Rien aimé autant que voir l’extérieur à Gimbrède depuis mon bureau, et ce précisément parce qu’en raison de la position haute de la lucarne je ne voyais rien. Les colombes habitaient le village, la marronnier tremblait. Quand je levais les yeux, je donnais sur l’avant-toit: quatre planches peintes. L’autre lucarne, percée plus bas dans la même paroi, était prolongée d’une tablette sur laquelle j’avais disposé un piège à pigeons fabriqué de clous. Plusieurs fois par jour et tous les matins, je me penchais, je regardais la place en contrebas et je disais: que se passe-t-il à Gimbède? il ne se passe rien. Quand résonnait un bruit inhabituel, un bruit de moteur par exemple, je courais ouvrir la lucarne. Pendant les sept années que j’ai passé là je ne me souviens pas d’événements inhabituels. Le dimanche après le repas venait une voiture puis d’autres, Des voitures blanches, identiques, et les hommes en pantalon bleu jouaient aux boules jusque tard dans la nuit. Le bruit du dimanche c’était ces boules qui se heurtent. A l’autre bout de la maison, à quelques mètres, lorsque j’ai ouvert la soupente, nous y avons dormi. La fenêtre arrivait au ras du sol. Le matelas étant dépourvu de sommier, nous dormions la tête dans la fenêtre. Qu’on nous vît m’était indifférent, mais voir ne m’intéressait pas: ainsi exposé, l’extérieur était sans charme.
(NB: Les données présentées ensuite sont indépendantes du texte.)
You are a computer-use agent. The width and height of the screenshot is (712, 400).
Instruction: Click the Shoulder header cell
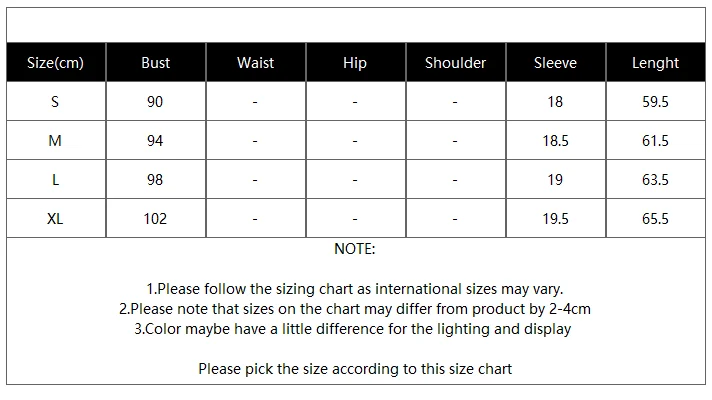pos(455,63)
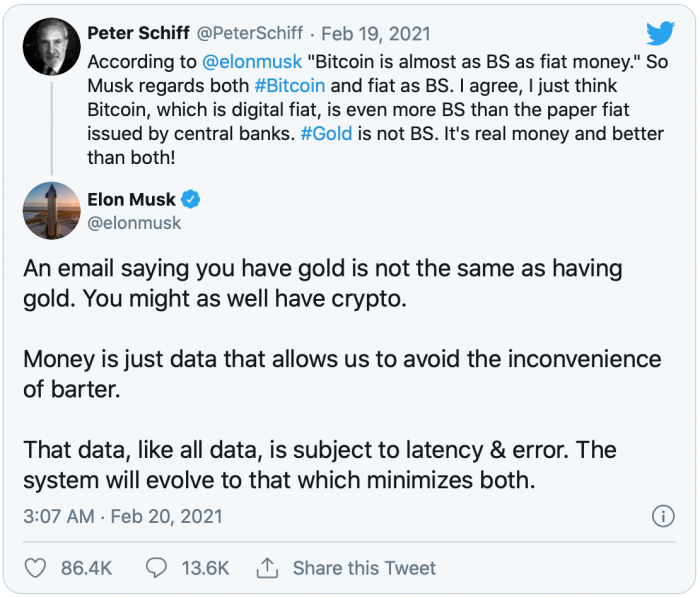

Sans cesse, au lit surtout, je prépare la suite des événements, pose les obstacles, les mesure, change leurs positions. Je me crois aux commandes. Autrefois dans cet exercice je chevauchais le temps sans un doute. C’est de la vie que je disposais, et par pans entiers. Désormais je ne prévois qu’à échéance d’une semaine voire de quelques jours.
Mes opinions braquent les interlocuteurs. Si je les tais l’esprit me pèse, si je les dis je perds des amis et bientôt n’en aurai plus. Et si je les clamais ces opinions? Les voix extérieures rallient des suffrages parce qu’elles ont extérieures. Mais le risque existe qu’on vous brusque alors dans une position de pouvoir. Le pouvoir, cette aberration.